Link

Capacity Plan: System

Goal

The goal of this exercise is to identify any potential system concerns across a production site. The Operations Monitor application exposes this information simply, so that it can be easily referenced.

There are a number of metrics that should be focused on, including the following:

  • Engine CPU
  • Engine RAM
  • Users per Engine
  • Intra-day Reloads
  • Batch Window

Note

Note that more important than any of the above is the overall end-user experience. If the end-users are complaining about performance issues, even though the above metrics look to be good, it could likely be due to the application itself. Refer to: Applications.

Table of Contents


Operations Monitor

This page leverages the Operations Monitor. Please refer to the Operations Monitor page for an overview and relevant documentation links.

Confirm Operations Monitor is Operational

Navigate to the Monitoring apps and select the Details button (info icon) on the Operations Monitor application. Confirm that the application’s data is up-to-date.

ops_monitor_operational.png

If the Operations Monitor is not up-to-date, please refer to the Operations Monitor Documentation for configuration details and troubleshooting steps.


Gather Metrics

Select the Performance sheet of the Operations Monitor.

capacity_planning_system_1.png

Select the Month field and select the last three months, assuming this exercise is being executed quarterly.

capacity_planning_system_2.png

CPU

Now, focus on the Qlik Sense Engine CPU chart for a moment. Ensure that the measure is set to Max CPU. Note that this chart defaults to viewing at the Month, however it can drill down to the day, hour, and ten-minute timeline. It is advised to look for extended durations of high CPU utilization, and to see if those events are recurring. In the below chart, we can see that these servers are not heavily utilized, as the maximum CPU does not go above 32%.

§ Material provided:
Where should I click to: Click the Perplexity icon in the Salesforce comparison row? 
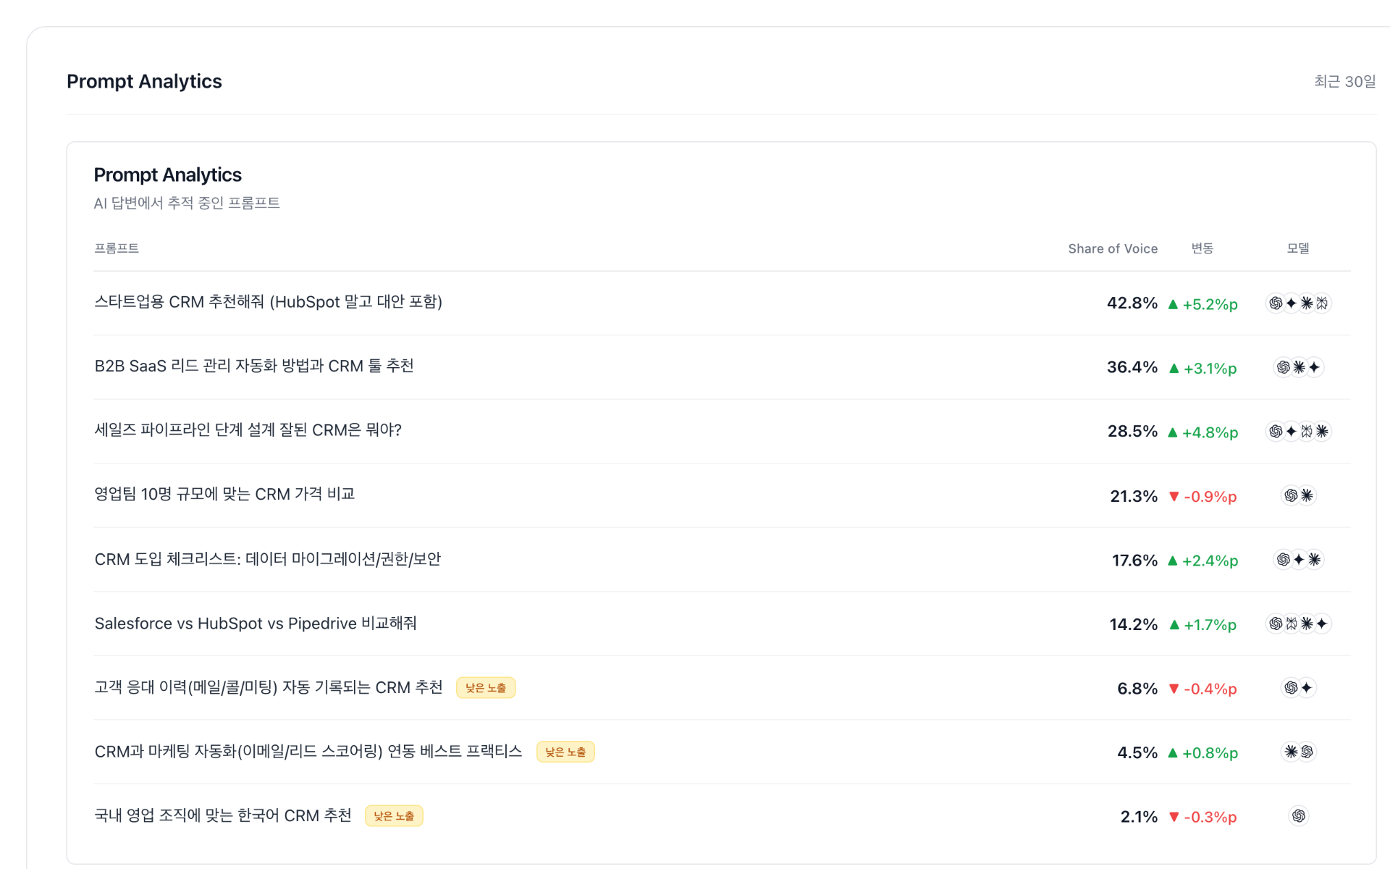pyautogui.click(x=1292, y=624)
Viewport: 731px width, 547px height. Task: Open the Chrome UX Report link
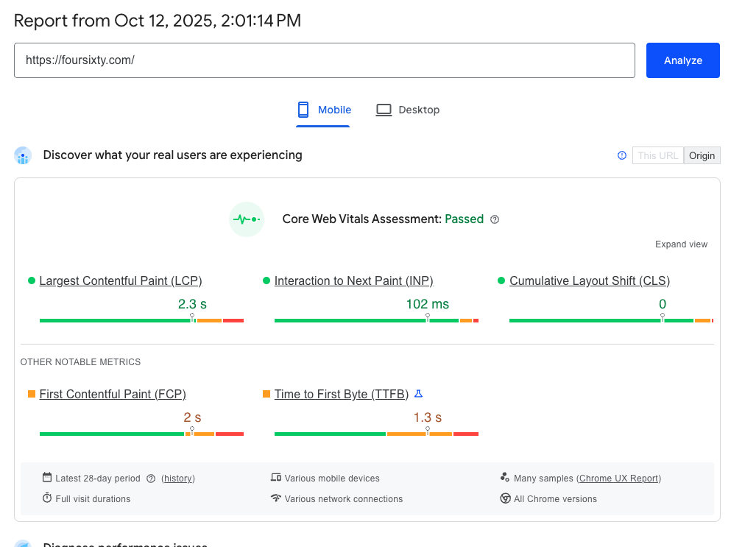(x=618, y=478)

§ Required actions:
A. In the capacity plan page, what measure should the Qlik Sense Engine CPU chart be set to?
B. Rewrite the paragraph of the capacity plan page that begins "Now, focus on the Qlik Sense Engine CPU chart" as a short list, keeping its main facts.
C. Please carry the capacity plan page forward from the point where it stops.
The listing comes from a different source than the capacity plan page.

§ Outputs in order:
A. Max CPU.

B.
- Set the Qlik Sense Engine CPU chart's measure to Max CPU.
- The chart defaults to a monthly view but can drill down to the day, hour, and ten-minute timeline.
- Look for extended periods of high CPU use and check whether they recur.
- In the example chart, the servers are not heavily utilized: maximum CPU stays at or below 32%.

C.
capacity_planning_system_3.png

RAM

Next, focuse on the Qlik Sense Engine RAM (GB) chart. This chart is of the same construct as the prior, except focusing on RAM utilization. It is important to note that this chart is showing not only the “base RAM footprint” of the applications, but also the “result set cache RAM”, as well as RAM for calculations, etc. Take the time to review the chart below and look for extended periods of time of very high RAM utilization, say around 90%, where the server is continuously fighting to clear cache to make room for new result sets. It should be relatively clear if the server is over-taxed if it is flat-lining consistently. The servers in the chart below look healthy, however.

capacity_planning_system_4.png

As there is no simple way here to show what applications are consuming what percentage of that RAM total, a way to draw a line in the sand could be the following best practice:

  • *The total base RAM footprint of all applications available to be lifted onto the engine should be <= 40% of the total RAM of the server.

* Of course, this is a best practice from keeping a server from going off the rails, but it is not guaranteed. If there were thousands of users hitting that box at the same time, they would more than likely consume more than the available amount of RAM left over–but in general, it is a good practice if users have been properly distributed across engines.

To gather this metric, we need to leverage the App Metadata Analyzer. Confirm that it is setup, and then navigate to the App Availability sheet.

capacity_planning_system_5.png

In the Engine Node: Available Apps & Base RAM Footprint table, one can view the total base RAM footprint for all applications that are able to be lifted on each individual engine node.

Note

This practice should also be repeated with selecting only the highly-used applications, as it is highly unlikely that all applications will be open in RAM at the same time in production, unless there are only a few applications that are deployed. It is suggested to select only highly used applications, which can be found in the Operations Monitor -> Session Overview sheet -> Top 50 Apps chart.

capacity_planning_system_19.png

With no specific applications selected:

capacity_planning_system_6.png

Here, it is visible that all apps are available on all engine nodes–meaning there are no custom load balancing rules in place. The total application RAM footprint is 155 GB, and in this case, the servers have a total of 512 GB of RAM. This puts the total base RAM footprint at 30% of the total server RAM–which is below that 40% line from the best practice above–so all is well for the time being.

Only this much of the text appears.